‘It was like a trial,’ she said. ‘You were being tested.’
‘That’s true … those were dark days, m’um …’
‘But you won through in the end …’
‘Well, I did. But not as I might have foreseen. As a young criminalistician, I was committed to the classical empirical tradition, to pure scientific analysis and the deductive enterprise. But, in the end, the solution came to me, I must tell you … in a dream …’ He heaved a tremulous sigh that shook his chest. ‘A … a young woman …’
‘I see …’
‘She was so … so …’ He clutched his face in his hands, his shoulders quaking.
‘There, there,’ my mother-in-law said, patting his pate.

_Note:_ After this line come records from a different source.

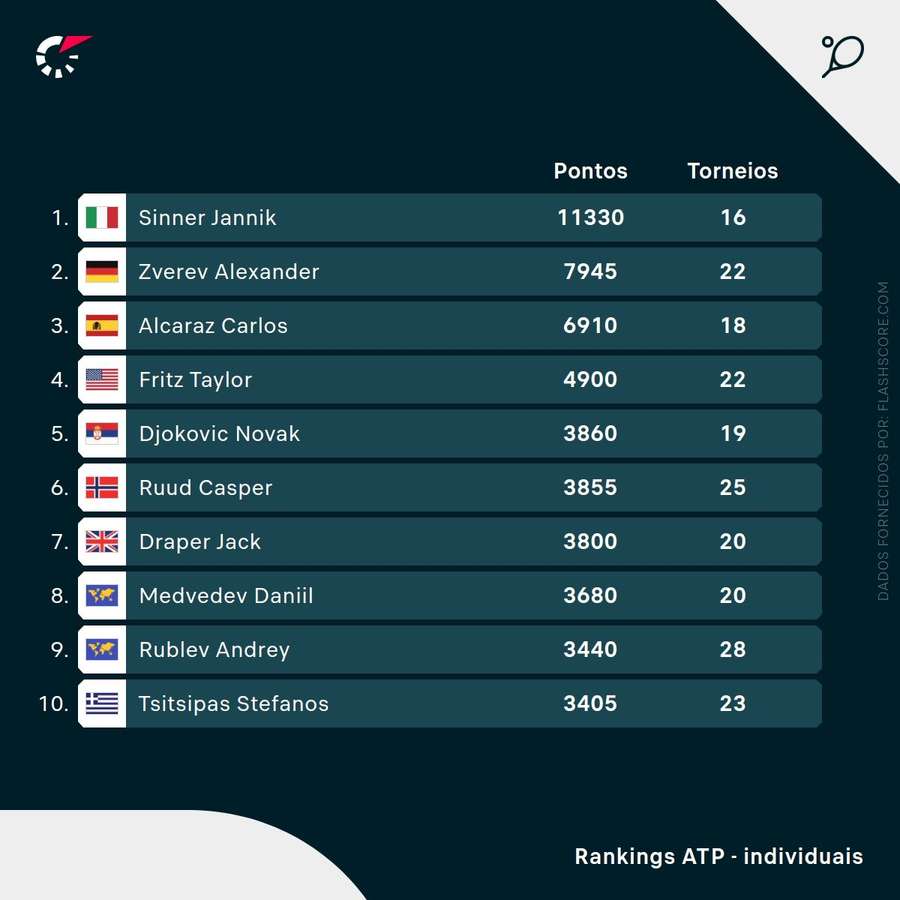Select the Zverev Alexander name

point(229,272)
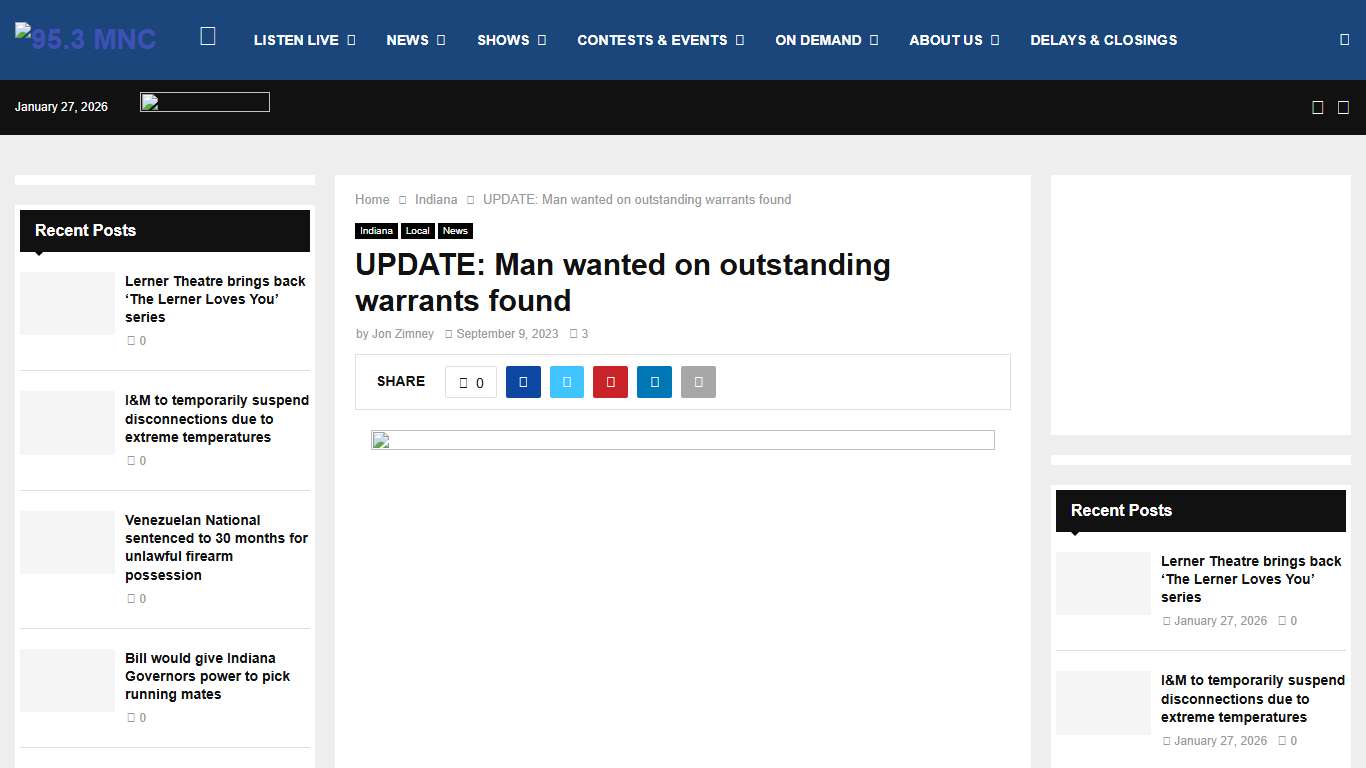Select the ON DEMAND menu item
Image resolution: width=1366 pixels, height=768 pixels.
point(819,40)
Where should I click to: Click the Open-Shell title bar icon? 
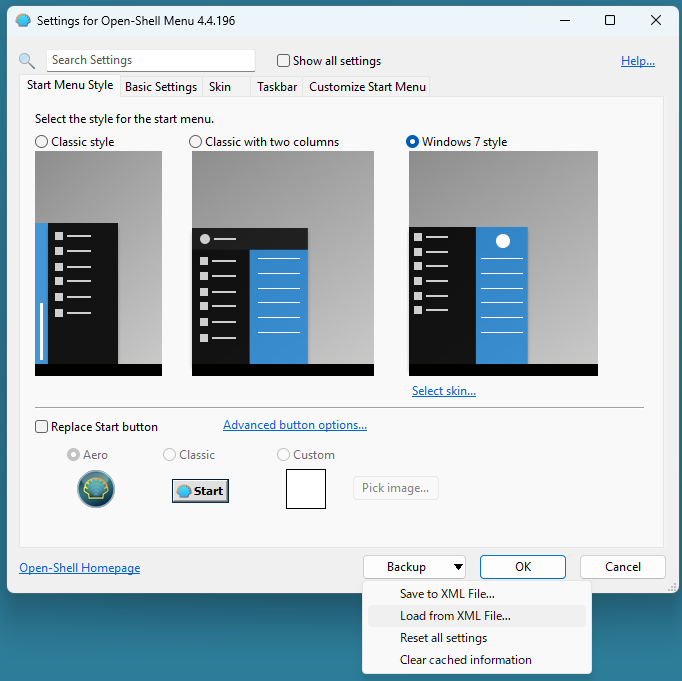(23, 20)
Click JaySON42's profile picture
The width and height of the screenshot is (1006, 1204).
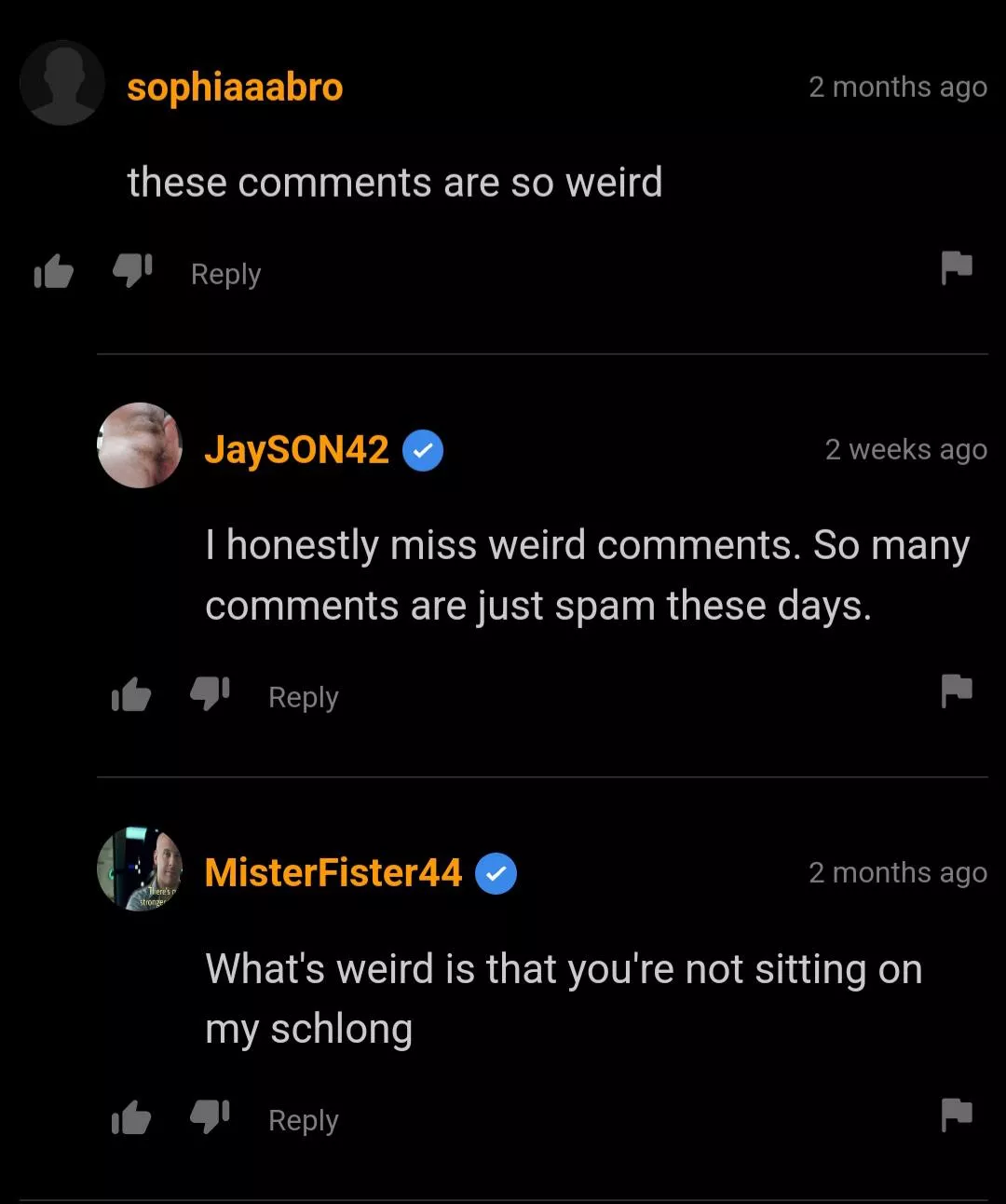[x=140, y=445]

There was a pause. His trembling subsided. When he took up his story again, he had regained his composure, but there was a quaver yet in his voice, the cords tensed. ‘She … she came to me across a vast expanse of what in the dream seemed more like time than space. A barren wasteland — like truth itself, I thought when I awoke.’
‘Yes …’
‘There was something before this about a city, or more than one perhaps — I’d been traveling, I think, through ancient iniquitous realms, dream representations no doubt of those deplorable consequences of man’s incorrigible nature which it had become my lot to study, to live among — but now we were alone together in this infinite desolation. She wore a pure white tunic, a girdle at her waist, her head and shoulders bare, her feet too perhaps, I don’t remember. A common stereotype, you will say, a storybook cliché — and it is true, as I watched her glide toward me across the flats with a grace that was itself archetypal, I felt reduced to a certain helpless innocence, simplified, stripped of all my pretensions, my professional habits, my learning — literally stripped perhaps, for I felt a certain unwonted vulnerability, not unlike nakedness, though of a spiritual sort, I’m sure you’ll appreciate …’
‘I know …’
‘But she was not as she seemed. Oh no! It was as though she had dressed herself up as a commonplace, the more to set off her very uniqueness, her extraordinary, her special — what can I say? — her profound selfness. Instinctively, I understood: she was the truth. The rest of my life seemed like those ruined cities I had just visited, teeming with congested activity and feverish aspirations, but inwardly empty and aimless. And utterly condemned. So you can imagine how I felt, standing transfixed there in that boundless space — or time — feeling naked and unworthy, yet flushed with a kind of bewildered awe that I should have been singled out, chosen among all men, to receive her. Nothing like this had ever happened to me, in or out of dreams. I was struck dumb with wonder. As she drew near, the very barrenness around me seemed to glow, to pulsate with an inner frenzy. And then she stopped. Not near enough to touch, but I wouldn’t have touched her had I been able, m’um, I couldn’t even move. She smiled — or rather, the serene smile she bore by nature deepened — and she spoke. What she said was: “The victim is the killer.” ’ He paused as though redigesting this news. The hand clutching the scarf at his throat trembled slightly. ‘Even now I can hear her voice …’
‘A riddle …’
‘So I thought, though later I was to learn otherwise. Now, in fear and trembling, I asked her to repeat herself, but she would not, she only smiled. I begged for another word, some understanding, had I heard her right? But she only continued to smile. Or rather, the smile seemed locked onto her face, for she no longer seemed quite real, an image rather, a kind of statue, but slowly fading — my heart leaped to my throat! I was about to lose her, lose everything! I reached out at last toward that silvery presence — but into nothing, she was turning into thin air! In fact, she was thin air — I was sitting up in my bed, groping in the dawn light, and staring at a pale frozen figure across the room: myself in the floor-length mirror on the far wall.’ So he stared now, his face drawn, his moustaches hanging heavy as anchors, seeming to drag the flesh down after them.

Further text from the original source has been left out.